── DATA SUPPLIED
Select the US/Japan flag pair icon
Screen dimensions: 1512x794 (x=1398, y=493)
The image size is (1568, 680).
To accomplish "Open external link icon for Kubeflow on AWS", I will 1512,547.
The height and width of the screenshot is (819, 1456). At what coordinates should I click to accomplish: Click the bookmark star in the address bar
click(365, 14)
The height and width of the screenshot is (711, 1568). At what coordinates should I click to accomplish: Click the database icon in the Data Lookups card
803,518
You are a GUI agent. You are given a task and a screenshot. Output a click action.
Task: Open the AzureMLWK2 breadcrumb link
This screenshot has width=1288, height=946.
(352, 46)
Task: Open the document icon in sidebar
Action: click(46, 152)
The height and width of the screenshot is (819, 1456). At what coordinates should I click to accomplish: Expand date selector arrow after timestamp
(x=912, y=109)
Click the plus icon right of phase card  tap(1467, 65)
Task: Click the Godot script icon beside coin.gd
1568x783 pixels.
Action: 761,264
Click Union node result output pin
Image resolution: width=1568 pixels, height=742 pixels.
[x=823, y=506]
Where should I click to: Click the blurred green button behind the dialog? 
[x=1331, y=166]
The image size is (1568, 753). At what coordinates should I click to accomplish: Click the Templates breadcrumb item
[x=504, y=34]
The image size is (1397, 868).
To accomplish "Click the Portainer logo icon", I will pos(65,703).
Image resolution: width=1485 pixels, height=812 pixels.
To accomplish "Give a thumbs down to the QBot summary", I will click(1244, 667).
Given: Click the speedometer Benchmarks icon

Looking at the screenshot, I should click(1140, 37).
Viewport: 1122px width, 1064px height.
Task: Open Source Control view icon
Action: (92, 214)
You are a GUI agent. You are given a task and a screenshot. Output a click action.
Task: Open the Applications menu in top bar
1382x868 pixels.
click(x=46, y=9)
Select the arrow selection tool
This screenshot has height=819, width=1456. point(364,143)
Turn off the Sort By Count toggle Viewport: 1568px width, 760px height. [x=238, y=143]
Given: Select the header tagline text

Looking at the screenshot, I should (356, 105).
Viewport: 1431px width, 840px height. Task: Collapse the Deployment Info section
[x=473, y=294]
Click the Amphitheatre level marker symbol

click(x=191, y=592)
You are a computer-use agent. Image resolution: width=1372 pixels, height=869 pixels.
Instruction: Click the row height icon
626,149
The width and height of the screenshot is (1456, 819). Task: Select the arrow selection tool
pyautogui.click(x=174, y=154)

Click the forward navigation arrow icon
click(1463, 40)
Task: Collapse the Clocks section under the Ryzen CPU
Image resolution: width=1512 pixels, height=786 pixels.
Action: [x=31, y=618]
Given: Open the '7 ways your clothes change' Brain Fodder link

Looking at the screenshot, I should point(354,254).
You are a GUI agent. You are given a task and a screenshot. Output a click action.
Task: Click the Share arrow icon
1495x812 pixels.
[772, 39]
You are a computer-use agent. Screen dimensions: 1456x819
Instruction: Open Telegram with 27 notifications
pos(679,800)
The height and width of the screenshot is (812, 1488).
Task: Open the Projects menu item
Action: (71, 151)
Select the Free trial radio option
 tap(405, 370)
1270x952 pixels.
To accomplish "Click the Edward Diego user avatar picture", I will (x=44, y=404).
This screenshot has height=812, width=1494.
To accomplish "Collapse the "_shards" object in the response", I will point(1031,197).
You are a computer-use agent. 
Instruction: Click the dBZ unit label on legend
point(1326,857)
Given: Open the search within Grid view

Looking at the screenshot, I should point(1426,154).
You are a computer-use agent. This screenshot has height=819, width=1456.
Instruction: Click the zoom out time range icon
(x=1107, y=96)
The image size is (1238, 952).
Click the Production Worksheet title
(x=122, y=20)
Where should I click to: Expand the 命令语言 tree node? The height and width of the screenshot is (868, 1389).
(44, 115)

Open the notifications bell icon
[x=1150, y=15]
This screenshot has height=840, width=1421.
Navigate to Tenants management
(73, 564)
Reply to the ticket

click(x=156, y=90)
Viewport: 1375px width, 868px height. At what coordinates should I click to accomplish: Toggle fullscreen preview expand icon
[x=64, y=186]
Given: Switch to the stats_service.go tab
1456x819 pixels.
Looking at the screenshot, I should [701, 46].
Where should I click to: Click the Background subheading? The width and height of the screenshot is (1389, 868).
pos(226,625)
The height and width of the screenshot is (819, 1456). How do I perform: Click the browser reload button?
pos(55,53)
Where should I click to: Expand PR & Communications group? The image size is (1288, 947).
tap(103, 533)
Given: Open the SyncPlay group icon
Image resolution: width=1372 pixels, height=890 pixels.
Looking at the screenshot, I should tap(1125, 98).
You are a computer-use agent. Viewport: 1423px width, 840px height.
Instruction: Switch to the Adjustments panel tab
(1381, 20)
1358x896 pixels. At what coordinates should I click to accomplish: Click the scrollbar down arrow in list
────
**WHAT YOU HAVE TO DO**
Restate each of the entries above verbatim.

**RESULT**
Select the US/Japan flag pair icon
Screen dimensions: 1512x794 (x=1398, y=493)
The image size is (1568, 680).
To accomplish "Open external link icon for Kubeflow on AWS", I will 1512,547.
The height and width of the screenshot is (819, 1456). At what coordinates should I click to accomplish: Click the bookmark star in the address bar
click(365, 14)
The height and width of the screenshot is (711, 1568). At what coordinates should I click to accomplish: Click the database icon in the Data Lookups card
803,518
You are a GUI agent. You are given a task and a screenshot. Output a click action.
Task: Open the AzureMLWK2 breadcrumb link
This screenshot has width=1288, height=946.
(352, 46)
Task: Open the document icon in sidebar
Action: click(46, 152)
The height and width of the screenshot is (819, 1456). At what coordinates should I click to accomplish: Expand date selector arrow after timestamp
(x=912, y=109)
Click the plus icon right of phase card  tap(1467, 65)
Task: Click the Godot script icon beside coin.gd
1568x783 pixels.
Action: 761,264
Click Union node result output pin
Image resolution: width=1568 pixels, height=742 pixels.
[x=823, y=506]
Where should I click to: Click the blurred green button behind the dialog? 
[x=1331, y=166]
The image size is (1568, 753). At what coordinates should I click to accomplish: Click the Templates breadcrumb item
[x=504, y=34]
The image size is (1397, 868).
To accomplish "Click the Portainer logo icon", I will pos(65,703).
Image resolution: width=1485 pixels, height=812 pixels.
To accomplish "Give a thumbs down to the QBot summary", I will click(1244, 667).
Given: Click the speedometer Benchmarks icon

Looking at the screenshot, I should click(1140, 37).
Viewport: 1122px width, 1064px height.
Task: Open Source Control view icon
Action: (92, 214)
You are a GUI agent. You are given a task and a screenshot. Output a click action.
Task: Open the Applications menu in top bar
1382x868 pixels.
click(x=46, y=9)
Select the arrow selection tool
This screenshot has height=819, width=1456. point(364,143)
Turn off the Sort By Count toggle Viewport: 1568px width, 760px height. [x=238, y=143]
Given: Select the header tagline text

Looking at the screenshot, I should (356, 105).
Viewport: 1431px width, 840px height. Task: Collapse the Deployment Info section
[x=473, y=294]
Click the Amphitheatre level marker symbol

click(x=191, y=592)
You are a computer-use agent. Image resolution: width=1372 pixels, height=869 pixels.
Instruction: Click the row height icon
626,149
The width and height of the screenshot is (1456, 819). Task: Select the arrow selection tool
pyautogui.click(x=174, y=154)

Click the forward navigation arrow icon
click(1463, 40)
Task: Collapse the Clocks section under the Ryzen CPU
Image resolution: width=1512 pixels, height=786 pixels.
Action: [x=31, y=618]
Given: Open the '7 ways your clothes change' Brain Fodder link

Looking at the screenshot, I should point(354,254).
You are a GUI agent. You are given a task and a screenshot. Output a click action.
Task: Click the Share arrow icon
1495x812 pixels.
[772, 39]
You are a computer-use agent. Screen dimensions: 1456x819
Instruction: Open Telegram with 27 notifications
pos(679,800)
The height and width of the screenshot is (812, 1488).
Task: Open the Projects menu item
Action: (71, 151)
Select the Free trial radio option
 tap(405, 370)
1270x952 pixels.
To accomplish "Click the Edward Diego user avatar picture", I will (x=44, y=404).
This screenshot has height=812, width=1494.
To accomplish "Collapse the "_shards" object in the response", I will point(1031,197).
You are a computer-use agent. 
Instruction: Click the dBZ unit label on legend
point(1326,857)
Given: Open the search within Grid view

Looking at the screenshot, I should point(1426,154).
You are a computer-use agent. This screenshot has height=819, width=1456.
Instruction: Click the zoom out time range icon
(x=1107, y=96)
The image size is (1238, 952).
Click the Production Worksheet title
(x=122, y=20)
Where should I click to: Expand the 命令语言 tree node? The height and width of the screenshot is (868, 1389).
(44, 115)

Open the notifications bell icon
[x=1150, y=15]
This screenshot has height=840, width=1421.
Navigate to Tenants management
(73, 564)
Reply to the ticket

click(x=156, y=90)
Viewport: 1375px width, 868px height. At what coordinates should I click to accomplish: Toggle fullscreen preview expand icon
[x=64, y=186]
Given: Switch to the stats_service.go tab
1456x819 pixels.
Looking at the screenshot, I should [701, 46].
Where should I click to: Click the Background subheading? The width and height of the screenshot is (1389, 868).
pos(226,625)
The height and width of the screenshot is (819, 1456). How do I perform: Click the browser reload button?
pos(55,53)
Where should I click to: Expand PR & Communications group? The image size is (1288, 947).
tap(103, 533)
Given: Open the SyncPlay group icon
Image resolution: width=1372 pixels, height=890 pixels.
Looking at the screenshot, I should tap(1125, 98).
You are a computer-use agent. Viewport: 1423px width, 840px height.
Instruction: Switch to the Adjustments panel tab
(1381, 20)
1358x896 pixels. At what coordinates should I click to accomplish: Click the scrollbar down arrow in list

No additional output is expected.